Changing environments
The challenge is that people haven’t changed but the environments we inhabit have, says Brown.
It’s created a landscape that is more fragmented but that shows how important it is for all teams to be briefed and to collaborate together to create those collisions of thought and out of the box thinking, says Scovell.
The rest of the group agreed, saying that by including the whole team from the start, the execs and accountants are more likely to invest in the idea as well as share the ambition.
Taking to the stage immediately after was Minister of Broadcast and Communications, Paul Goldsmith. Just the day prior, the Government announced it would progress an amended Fair Digital News Bargaining Bill to level the playing field for media outlets in New Zealand.
Following Goldsmith’s introductory speech, The Spinoff’s Duncan Grieve returned to the stage for some one-on-one questioning.
Witty banter whipped back and forth between the two men as they discussed the current state of the media landscape, that all-important legislation and Goldsmith’s own media consumption habits – which, for the record, include RNZ, international news sites, the Wall Street Journal podcast, and the evening news, which he watches online.

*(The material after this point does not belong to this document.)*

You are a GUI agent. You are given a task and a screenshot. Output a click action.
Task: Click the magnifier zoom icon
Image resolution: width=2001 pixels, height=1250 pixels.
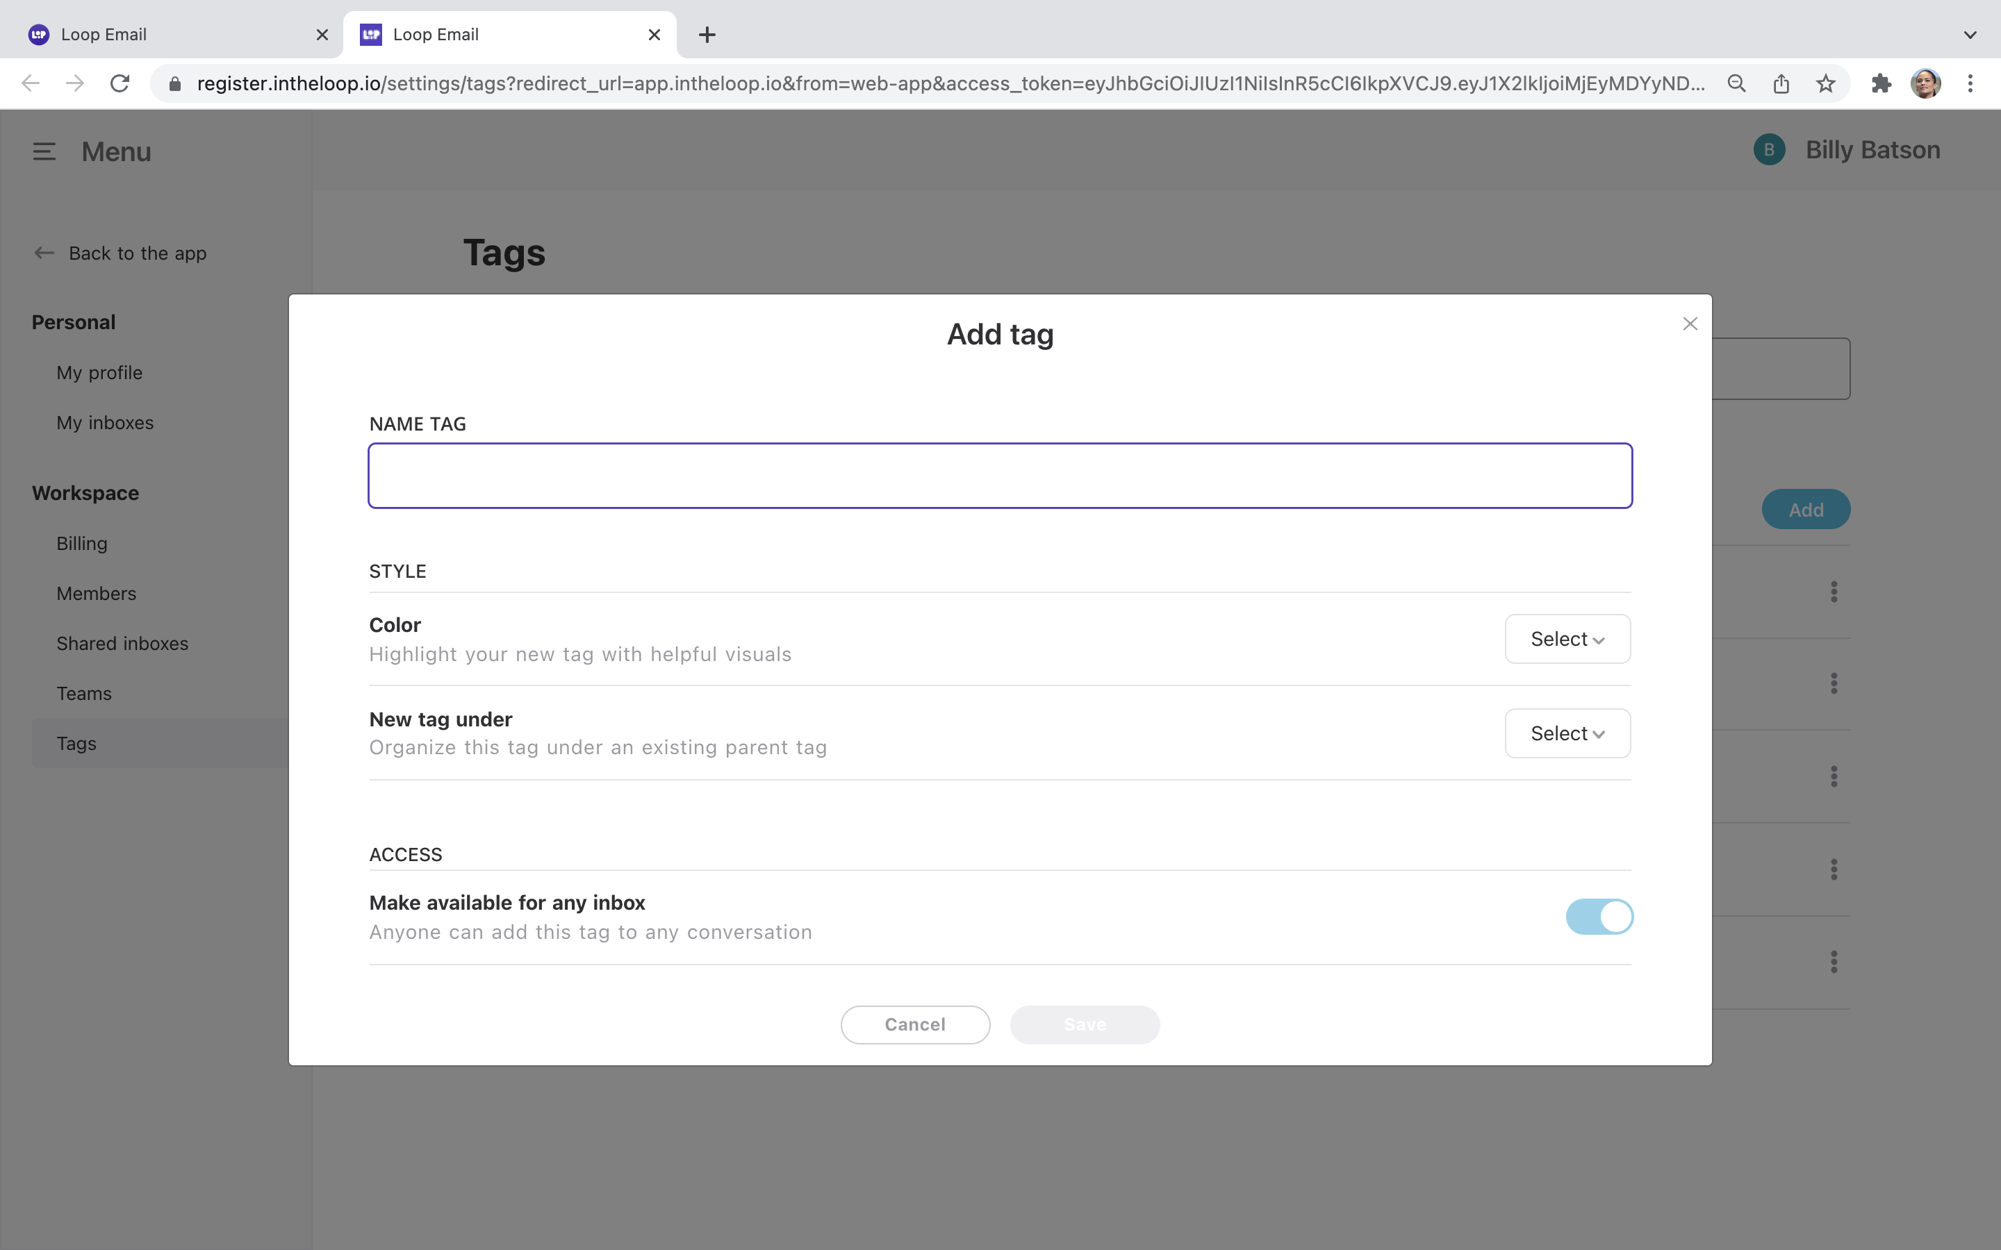1736,83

He doesn’t gather news from social media platforms – “I’m a bit of a dinosaur in that regard,” Goldsmith quipped.
Mutual appreciation society
Sinead Boucher, of Stuff, and Juliet Peterson, of Warners Bros. Discovery (WBD), rounded off the event in a session titled, Why Collaboration Matters, tied together the key points present throughout all of the sessions presented across the afternoon.
With Media Spotlight held just two days before Newshub closed and three days before Stuff and WBD’s joint venture, ThreeNews hit Kiwi TV screens, the two media leaders talked at length about how their partnership came to be.
Boucher says after all the time and money they’ve put in to transforming Stuff to be video first, the opportunity to run the 6pm news was one the media company jumped on.
Together they described it as a collaboration that reflects both brands, and their shared values. There’s a lot riding on ThreeNews, they admitted, but that this is only the beginning of creating new ways to consume the news.
It’s new and its fresh, but it also has to stay familiar so as not to scare off the current loyal audience –having Samantha Hayes remain as news presenter is a key example, say Boucher and Peterson.
Memes to make a point
If content is king, then local content is Super King, and ThreeNews wants to bring gutsy news stories from around to country to Kiwis, they say.
But they also acknowledged the challenges in commercialising, especially while trying to stay focused on local.
A slide with the words “Opening up the Relationship? How modern” hinted at the option of inviting in other partners, whereas another, “It’s giving power couple vibes” showed the extend of their combined reach – 92% of New Zealanders aged 15-plus.
When asked why they chose to name the new programme ThreeNews, the answer was it honours the heritage – not “Stuff Three” as emcee Nigel Douglas quipped.
As intended, this session cleverly wrapped up the event, providing a real time example of working together to create something new and exciting but also that benefits our fourth estate.
As Peterson says, it’s all about getting the balance right.